WAN - Wan Kadın Platformu, kentte bir hafta içerisinde 3 kadının şüpheli ölümüne dikkat çekerek, “Kadınların yaşam hakkını tehdit eden bu düzen, kendisini her defasında ‘intihar’ kılıfıyla aklamaya çalışmaktadır” dedi.
Wan’da bir hafta içerisinde 3 kadının, “intihar” şüphesiyle yaşamını yitirmesine ilişkin Wan Kadın Platformu bir basın açıklaması düzenledi. Aydın Perihan AVM önünde düzenlenen basın açıklamasına çok sayıda kadın katıldı. Kürtçe ve Türkçe “Kadın cinayetleri politiktir” pankartının açıldığı açıklamada, basın metnini ise avukat Burcu Şeber okudu.
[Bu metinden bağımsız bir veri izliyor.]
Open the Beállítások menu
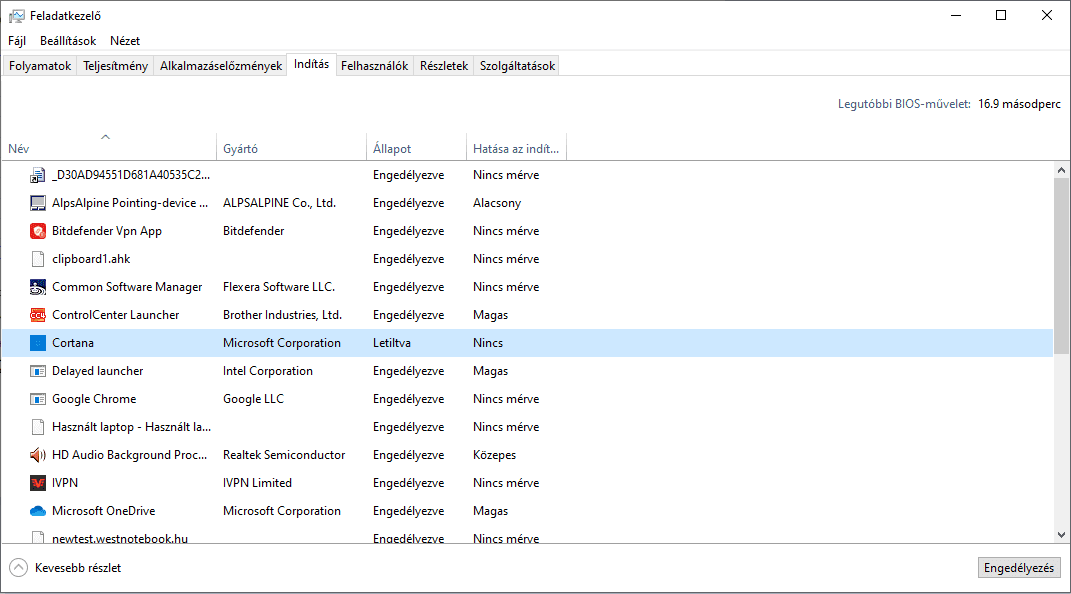Viewport: 1071px width, 594px height. (x=68, y=41)
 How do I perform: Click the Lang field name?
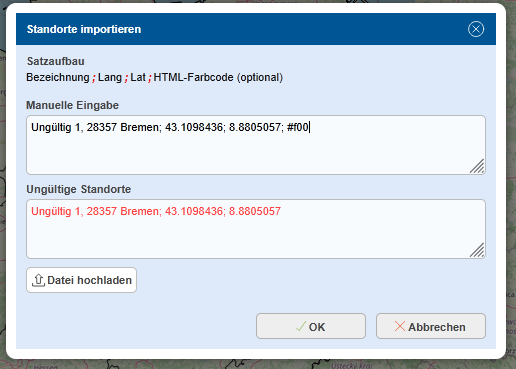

‘KADIN CİNAYETLERİ POLİTİKTİR’
Hafta içerisinde 3 kadının şüpheli bir şekilde yaşamını yitirdiğini söyleyen Şeber, “Her biri ‘şüpheli ölüm’ niteliğinde olan 3 olay da kadınların yaşama hakkına yönelen sistematik saldırının sonucudur. Kadınların yaşam hakkını tehdit eden bu düzen, kendisini her defasında ‘intihar’ kılıfıyla aklamaya çalışmaktadır. Ama biz biliyoruz: Bu ölümler tesadüf, münferit ve bireysel değildir. Bu ölümler şiddetin, baskının, yoksulluğun, toplumsal denetimin ve cezasızlığın bir sonucudur. Bunlar birer ‘intihar’ değil; bunlar örtbas edilmeye çalışılan kadın cinayetleridir. Kadınların ev içi şiddet karşısında korunmadığı, ekonomik şiddete mahkûm edildiği, sosyal hizmet mekanizmalarının işlemediği, kolluk kuvvetlerinin ve mahkemelerin kadın beyanını yok saydığı bir ortamda kadınlar yaşamlarını sürdüremez hale getiriliyor. Ve bu yok oluş, her seferinde ‘intihar’ olarak kayıtlara geçiyor. Soruşturmalar derinleştirilmiyor, faillik ihtimalleri araştırılmıyor, dosyalarda alınan gizlilik kararları ile kamuoyunun bilgiye erişimi engelleniyor. Bu suskunluk, bu cezasızlık, bu kör bakış kadınların ölümünü meşrulaştırıyor”
ETKİN SORUŞTURMA TALEBİ
Şüpheli ölümlerin her birinin takipçisi olacaklarını söyleyen Burcu Şeber, “Kadınların yaşam hakkını yok sayan her kişi ve kurumu karşımıza alıyoruz. İlgili savcılıkları, kolluk kuvvetlerini ve tüm resmi mekanizmaları, kadınların ölümünü etkin ve bağımsız biçimde soruşturmaya davet ediyoruz. Her ölümün üzeri ‘intihar’ denilerek örtülemez. Her kadın dosyası kapanacak bir istatistik değildir. Bu ölümler bize, erkek egemen sistemin kadınların yaşam hakkını nasıl değersizleştirdiğini bir kez daha göstermiştir. Bugün kadınların yaşam hakkına yönelmiş çok katmanlı bir saldırıyla karşı karşıyayız. Bir yandan şiddete maruz bırakılan kadınlar ‘koruma’ adı altında yalnızlığa ve çaresizliğe sürüklenirken, diğer yandan kadın sağlığı hizmetlerine erişim de sistematik biçimde engelleniyor” dedi.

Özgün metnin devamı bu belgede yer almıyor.